● **WORK ITEM**: Look below for the line containing "You are a GUI"; from there through the line containing "Task: Expand 我的收入 using its chevron arrow", both lines included, please set down each line exactly and nothing else.

● **INFORMATION**:
-- Opening Marker --
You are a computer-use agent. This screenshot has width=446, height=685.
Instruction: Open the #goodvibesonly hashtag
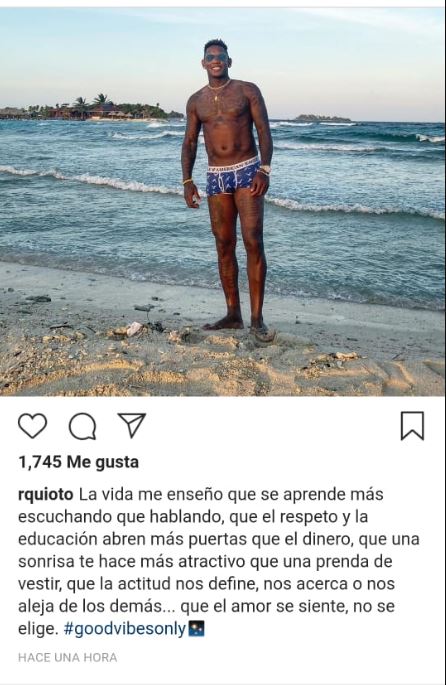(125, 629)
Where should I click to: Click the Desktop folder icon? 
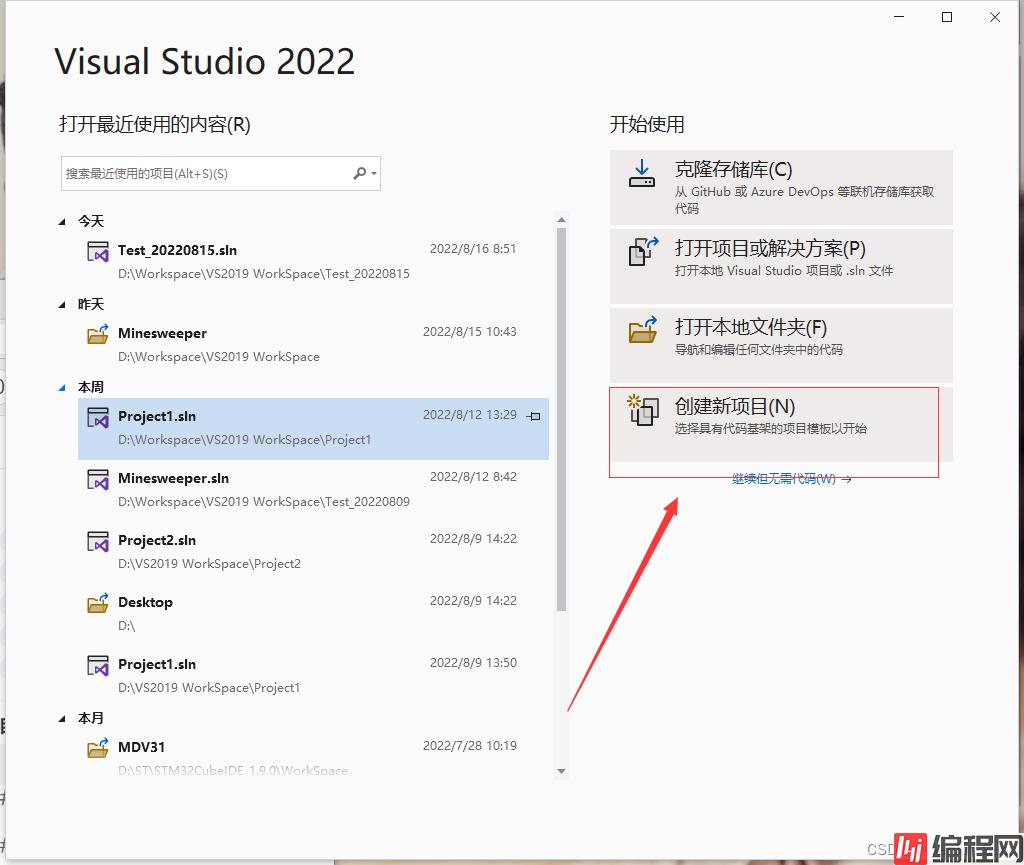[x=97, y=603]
-- Closing Marker --
-- Opening Marker --
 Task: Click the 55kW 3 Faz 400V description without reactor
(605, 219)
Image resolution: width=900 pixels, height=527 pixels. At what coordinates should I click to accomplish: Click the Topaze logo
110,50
-- Closing Marker --
-- Opening Marker --
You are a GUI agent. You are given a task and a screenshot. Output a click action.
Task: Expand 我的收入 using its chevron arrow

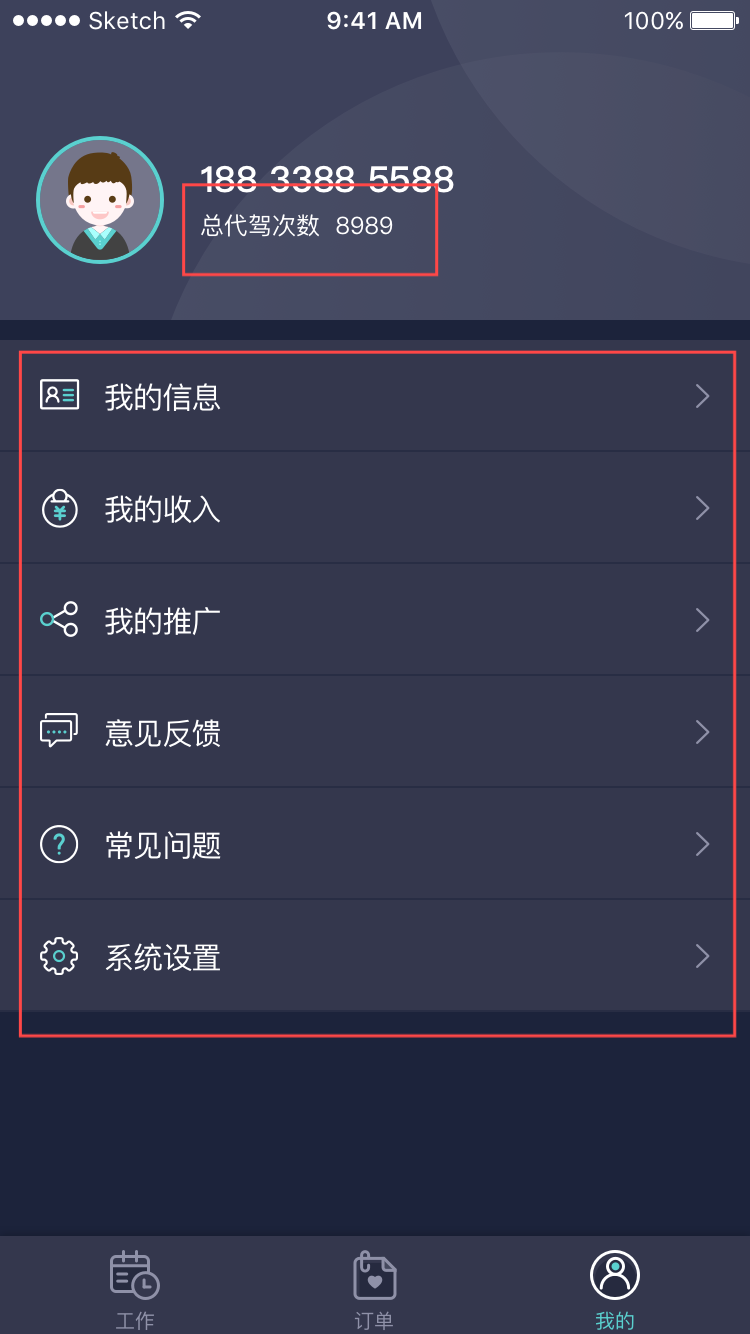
-- Closing Marker --
● **YOUR SOLUTION**:
You are a GUI agent. You are given a task and a screenshot. Output a click action.
Task: Expand 我的收入 using its chevron arrow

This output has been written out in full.